The hall was utterly silent, but when he opened the door the noise of Koszykowa burst onto him like a welcome shower of rain. He stood on the sidewalk for a moment, still breathing deeply. Then he started to walk north, towards Jerozolimskie Avenue, and the Marriott Hotel. He was less than half way there before he was sweating, and so he took off his leather jacket and slung it over his shoulder.
*
Rej sat in the back room
of the Medusa food store on Nowogrodzka Street and watched the bulky grey-haired manageress slicing and wrapping sausage. He was dying for a cigarette but there were No Smoking signs everywhere. The room was bright and clean and overlit, which made him feel more like a character in a 1960s art movie than ever. In the far corner there were stacks of cans of Krakus sauerkraut and Pek meat and Hormex cherries. There was also a calendar with a colour photograph of the Annunciation from the church of St Elisabeth in Cracow: a riot of gilded angels and trumpets and exultant shepherds.
The manageress kept on slicing and wrapping. She was fat now but once she must have been pretty in that strong, challenging, clearly-defined way in which only Polish girls can be really pretty.
Rej said, ‘I didn’t really come to talk about Barbara.’
The manageress weighed another 250 grammes of sausage, wrapped it, and stuck a price label on it. ‘Nobody does. Not the police, not the press. Not anybody. Nobody cares what happened to her.’

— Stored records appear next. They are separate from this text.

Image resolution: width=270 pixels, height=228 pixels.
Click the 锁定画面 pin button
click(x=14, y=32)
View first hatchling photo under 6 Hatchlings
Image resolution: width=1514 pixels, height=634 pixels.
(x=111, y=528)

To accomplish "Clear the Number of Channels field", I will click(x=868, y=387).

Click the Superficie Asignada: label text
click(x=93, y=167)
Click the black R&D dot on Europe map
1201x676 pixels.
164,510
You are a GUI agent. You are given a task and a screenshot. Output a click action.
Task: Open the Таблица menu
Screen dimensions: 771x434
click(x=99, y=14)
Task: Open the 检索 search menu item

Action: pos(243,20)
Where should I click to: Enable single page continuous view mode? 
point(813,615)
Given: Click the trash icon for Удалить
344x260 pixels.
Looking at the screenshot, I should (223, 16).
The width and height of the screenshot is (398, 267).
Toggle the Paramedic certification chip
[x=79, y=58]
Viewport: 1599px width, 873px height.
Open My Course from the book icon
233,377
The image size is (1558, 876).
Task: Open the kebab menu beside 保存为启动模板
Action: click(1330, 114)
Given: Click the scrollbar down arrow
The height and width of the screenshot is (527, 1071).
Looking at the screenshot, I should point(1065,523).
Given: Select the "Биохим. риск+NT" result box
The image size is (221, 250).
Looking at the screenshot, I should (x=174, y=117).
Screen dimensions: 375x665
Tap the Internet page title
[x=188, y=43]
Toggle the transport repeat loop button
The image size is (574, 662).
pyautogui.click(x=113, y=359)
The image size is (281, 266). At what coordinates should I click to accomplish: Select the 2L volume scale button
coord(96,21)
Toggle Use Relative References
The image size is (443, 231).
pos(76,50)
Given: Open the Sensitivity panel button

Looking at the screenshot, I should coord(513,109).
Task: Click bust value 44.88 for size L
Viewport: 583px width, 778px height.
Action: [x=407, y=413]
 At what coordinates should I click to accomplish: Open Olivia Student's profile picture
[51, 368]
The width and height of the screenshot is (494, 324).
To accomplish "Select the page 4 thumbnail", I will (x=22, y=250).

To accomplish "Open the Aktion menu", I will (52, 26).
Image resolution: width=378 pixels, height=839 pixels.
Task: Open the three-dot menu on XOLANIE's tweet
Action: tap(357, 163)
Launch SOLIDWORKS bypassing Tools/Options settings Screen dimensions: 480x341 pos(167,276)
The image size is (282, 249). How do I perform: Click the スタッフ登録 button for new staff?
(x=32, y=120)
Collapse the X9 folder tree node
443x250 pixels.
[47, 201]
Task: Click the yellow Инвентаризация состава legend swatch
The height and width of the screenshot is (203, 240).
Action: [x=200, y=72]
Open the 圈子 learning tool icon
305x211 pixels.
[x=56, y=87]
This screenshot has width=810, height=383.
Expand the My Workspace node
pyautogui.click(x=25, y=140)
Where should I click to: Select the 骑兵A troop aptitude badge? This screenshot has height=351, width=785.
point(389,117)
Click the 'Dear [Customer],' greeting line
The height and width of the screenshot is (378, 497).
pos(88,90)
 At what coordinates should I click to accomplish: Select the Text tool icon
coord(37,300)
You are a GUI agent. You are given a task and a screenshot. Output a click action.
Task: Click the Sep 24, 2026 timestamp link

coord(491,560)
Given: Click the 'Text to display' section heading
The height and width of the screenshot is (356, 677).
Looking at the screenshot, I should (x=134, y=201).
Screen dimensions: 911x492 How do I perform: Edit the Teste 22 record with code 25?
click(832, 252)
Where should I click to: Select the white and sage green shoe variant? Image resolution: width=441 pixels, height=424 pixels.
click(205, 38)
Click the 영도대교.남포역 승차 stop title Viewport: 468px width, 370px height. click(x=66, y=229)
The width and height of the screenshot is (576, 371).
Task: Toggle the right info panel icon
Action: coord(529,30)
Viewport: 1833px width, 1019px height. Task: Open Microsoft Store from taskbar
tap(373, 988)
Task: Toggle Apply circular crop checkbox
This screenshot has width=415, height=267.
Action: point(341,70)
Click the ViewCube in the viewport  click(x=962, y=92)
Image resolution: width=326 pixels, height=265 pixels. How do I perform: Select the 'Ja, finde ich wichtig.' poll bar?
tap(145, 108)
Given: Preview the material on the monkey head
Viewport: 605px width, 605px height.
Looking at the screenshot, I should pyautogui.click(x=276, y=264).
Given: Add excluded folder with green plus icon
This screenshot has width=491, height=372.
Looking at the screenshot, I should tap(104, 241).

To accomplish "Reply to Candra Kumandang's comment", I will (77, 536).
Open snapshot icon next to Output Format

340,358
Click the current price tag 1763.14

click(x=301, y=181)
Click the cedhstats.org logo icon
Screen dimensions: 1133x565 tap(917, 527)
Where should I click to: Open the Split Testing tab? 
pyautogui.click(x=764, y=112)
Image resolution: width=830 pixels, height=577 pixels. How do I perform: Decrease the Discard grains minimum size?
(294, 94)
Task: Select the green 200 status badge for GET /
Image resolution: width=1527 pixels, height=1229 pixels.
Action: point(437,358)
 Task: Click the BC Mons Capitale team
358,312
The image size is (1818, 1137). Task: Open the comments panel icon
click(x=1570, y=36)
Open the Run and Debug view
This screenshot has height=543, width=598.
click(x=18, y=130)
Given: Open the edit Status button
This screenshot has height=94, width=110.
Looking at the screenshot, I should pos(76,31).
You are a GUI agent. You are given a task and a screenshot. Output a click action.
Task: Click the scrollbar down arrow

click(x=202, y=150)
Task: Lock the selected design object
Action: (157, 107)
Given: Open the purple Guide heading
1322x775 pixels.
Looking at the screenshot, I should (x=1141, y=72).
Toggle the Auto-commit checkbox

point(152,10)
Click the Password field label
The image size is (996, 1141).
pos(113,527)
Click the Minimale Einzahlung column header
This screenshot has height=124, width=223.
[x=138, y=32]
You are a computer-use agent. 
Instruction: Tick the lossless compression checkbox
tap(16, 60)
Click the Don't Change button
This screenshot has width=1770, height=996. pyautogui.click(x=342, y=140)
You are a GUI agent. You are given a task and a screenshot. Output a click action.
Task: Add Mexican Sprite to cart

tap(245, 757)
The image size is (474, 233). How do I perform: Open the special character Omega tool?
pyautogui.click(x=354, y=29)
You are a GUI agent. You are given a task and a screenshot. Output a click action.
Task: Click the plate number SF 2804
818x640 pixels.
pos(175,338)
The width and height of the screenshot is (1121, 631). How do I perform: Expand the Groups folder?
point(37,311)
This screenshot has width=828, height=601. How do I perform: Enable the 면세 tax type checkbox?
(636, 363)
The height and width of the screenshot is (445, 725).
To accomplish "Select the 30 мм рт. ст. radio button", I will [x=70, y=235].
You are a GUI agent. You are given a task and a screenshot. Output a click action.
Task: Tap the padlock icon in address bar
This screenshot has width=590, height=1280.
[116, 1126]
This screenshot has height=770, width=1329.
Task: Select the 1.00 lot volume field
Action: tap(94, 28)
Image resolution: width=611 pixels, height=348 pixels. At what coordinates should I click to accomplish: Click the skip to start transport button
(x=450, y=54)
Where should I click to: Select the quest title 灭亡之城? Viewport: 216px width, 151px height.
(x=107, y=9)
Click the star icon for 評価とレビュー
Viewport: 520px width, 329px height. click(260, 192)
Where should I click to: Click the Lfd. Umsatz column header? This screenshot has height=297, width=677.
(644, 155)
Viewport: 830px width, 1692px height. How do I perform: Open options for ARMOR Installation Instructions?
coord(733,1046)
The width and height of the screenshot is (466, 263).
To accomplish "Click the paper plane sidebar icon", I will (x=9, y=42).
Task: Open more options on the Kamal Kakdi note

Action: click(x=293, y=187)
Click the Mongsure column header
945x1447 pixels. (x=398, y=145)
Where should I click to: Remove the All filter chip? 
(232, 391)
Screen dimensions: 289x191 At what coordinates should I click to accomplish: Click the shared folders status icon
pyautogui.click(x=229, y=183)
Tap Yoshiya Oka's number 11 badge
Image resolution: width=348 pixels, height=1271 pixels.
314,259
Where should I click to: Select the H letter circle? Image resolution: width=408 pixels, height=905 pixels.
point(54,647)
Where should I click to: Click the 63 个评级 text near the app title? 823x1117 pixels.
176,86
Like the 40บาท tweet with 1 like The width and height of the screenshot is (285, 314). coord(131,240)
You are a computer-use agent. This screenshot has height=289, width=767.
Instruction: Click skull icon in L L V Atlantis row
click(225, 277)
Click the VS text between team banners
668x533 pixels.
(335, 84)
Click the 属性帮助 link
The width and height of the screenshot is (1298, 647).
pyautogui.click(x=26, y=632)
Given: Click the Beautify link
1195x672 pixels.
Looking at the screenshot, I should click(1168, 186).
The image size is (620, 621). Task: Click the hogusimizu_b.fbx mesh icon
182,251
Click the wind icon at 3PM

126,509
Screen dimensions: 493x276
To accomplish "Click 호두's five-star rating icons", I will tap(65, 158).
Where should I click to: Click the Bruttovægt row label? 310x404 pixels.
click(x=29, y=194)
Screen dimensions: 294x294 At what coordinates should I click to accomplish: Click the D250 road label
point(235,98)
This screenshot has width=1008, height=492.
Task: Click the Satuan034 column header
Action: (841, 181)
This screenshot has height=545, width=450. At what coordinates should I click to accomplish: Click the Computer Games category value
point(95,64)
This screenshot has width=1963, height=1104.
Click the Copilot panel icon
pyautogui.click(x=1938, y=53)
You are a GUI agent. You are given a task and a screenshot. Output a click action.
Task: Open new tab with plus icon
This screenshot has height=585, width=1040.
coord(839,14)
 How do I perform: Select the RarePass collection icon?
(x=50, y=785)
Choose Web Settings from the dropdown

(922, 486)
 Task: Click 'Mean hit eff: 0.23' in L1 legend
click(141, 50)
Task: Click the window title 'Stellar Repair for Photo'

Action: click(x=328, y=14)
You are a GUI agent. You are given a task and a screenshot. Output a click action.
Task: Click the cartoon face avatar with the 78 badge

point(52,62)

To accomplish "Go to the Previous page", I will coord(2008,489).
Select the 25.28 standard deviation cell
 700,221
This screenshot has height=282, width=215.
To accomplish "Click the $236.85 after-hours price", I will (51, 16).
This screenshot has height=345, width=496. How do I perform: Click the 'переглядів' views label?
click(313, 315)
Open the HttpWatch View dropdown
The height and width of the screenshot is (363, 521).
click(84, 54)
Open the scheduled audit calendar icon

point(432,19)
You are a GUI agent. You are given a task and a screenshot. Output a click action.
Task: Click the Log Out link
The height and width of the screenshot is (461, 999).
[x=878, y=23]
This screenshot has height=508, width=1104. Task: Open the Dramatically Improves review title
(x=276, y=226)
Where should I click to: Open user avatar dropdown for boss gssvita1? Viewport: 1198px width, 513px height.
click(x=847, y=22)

‘I do. That’s why I’m here.’
‘You’ve caught your Executioner. Why should you worry?’
‘Because I don’t think we have caught him. I mean the man we’re holding... he’s a car thief, and a murderer, too, more than likely. But he’s not the Executioner. He didn’t kill your Barbara.’
The manageress stopped slicing and frowned at him. ‘Why are you saying that you’ve caught him, if you haven’t?’
Rej gave her what he hoped was a disarming smile. ‘They took me off the case. I was the expert... but they didn’t want expertise. They wanted quick results. They arrested this local gangster because he chopped some poor innocent accountant’s head off. Who knows why he did it? Maybe he thought that everybody would believe that the Executioner did it. Maybe it was just a joke. That’s the kind of joke that gangsters enjoy.’
The manageress came up close to Rej and there was a coronet of clear perspiration on her upper lip. ‘My sister was beautiful, komisarz. She wasn’t bright, but she was beautiful; and she would have had a happy life.’
‘I know,’ Rej told her. ‘I saw her pictures. I would have married her myself.’